Stopping the count on Thursday would have guaranteed Biden victories in Arizona and Nevada — which, combined, are worth 17 electoral votes and would see Biden reach the 270 needed to secure the White House — while stopping any gains Trump might've made in Pennsylvania, Georgia, or Michigan.
After the explanation, the aides persuaded Trump to tweet "stop the fraud" instead, both The Post and NBC News reported.
"The aides think fraud is a better message and are trying to get him to stick to it," NBC News wrote.
Indeed, on Thursday afternoon, the president tweeted: "STOP THE FRAUD!"
Olivia Nuzzi, the Washington correspondent for New York magazine, tweeted a similar report on Thursday.
"I'm told that President Trump can't get his messaging straight on counting the votes because he doesn't understand what 'stop the count' means," she wrote.
"On a call this morning, an adviser had to explain to him that if they stopped counting votes right now, he would lose the election."

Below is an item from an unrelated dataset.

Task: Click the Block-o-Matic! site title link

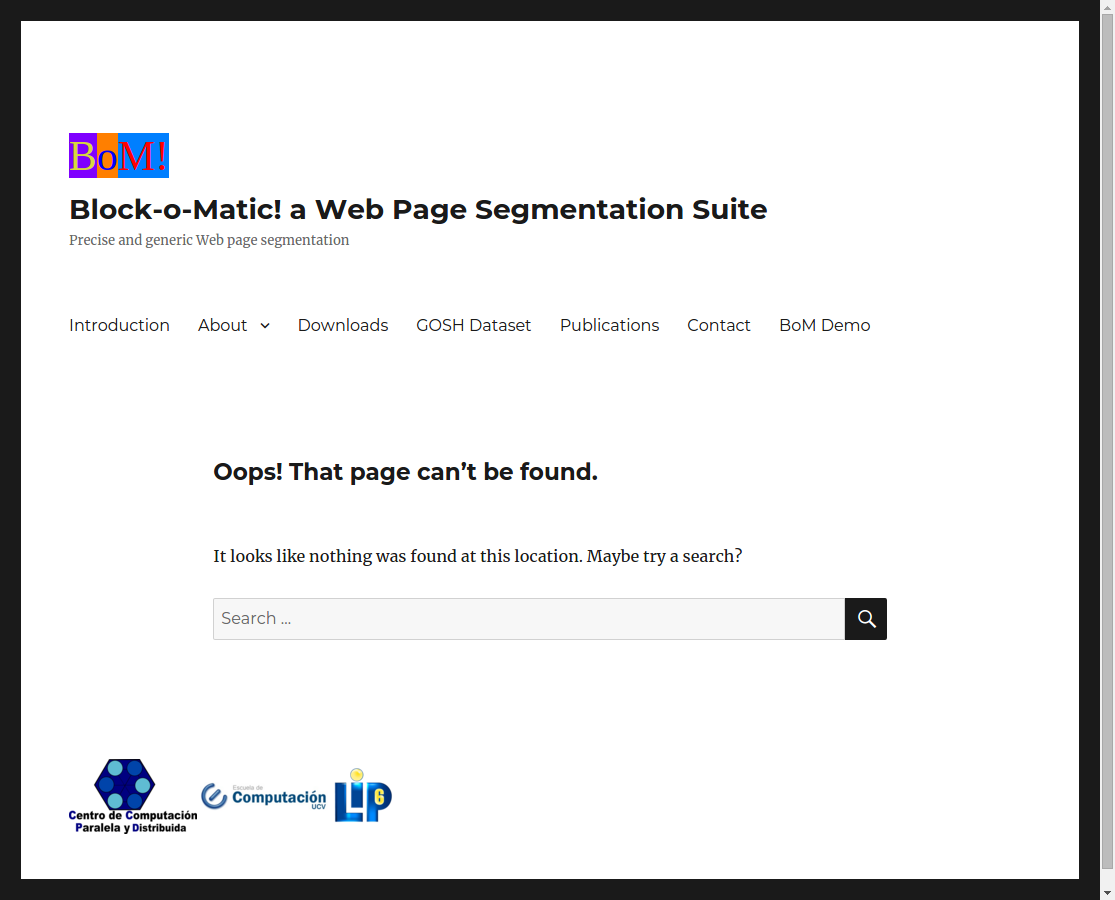Action: 417,209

In a second tweet, Nuzzi said: "Trump said he assumed people knew that by 'stop the count' he didn't mean he wanted to stop the count. The adviser had to explain to him that actually people figured he meant he wanted to stop the count when he said 'stop the count.'"
Read more: Legal problems galore await Donald Trump if he loses reelection and his presidential immunity
When asked during an MSNBC appearance early Friday "whether they understand the math in the White House," Nuzzi simply replied: "No."
On Wednesday, Trump supporters were seen chanting "count those votes" outside a ballot-counting site in Phoenix and "stop the count" at a ballot-counting site in Detroit.
As things stood at 5:30 a.m. ET on Friday, Biden was inches away from obtaining the 270 electoral votes needed to win the 2020 presidential election. Biden moved ahead of Trump in Georgia, was leading in Nevada and Arizona, and was narrowing Trump's lead in Pennsylvania.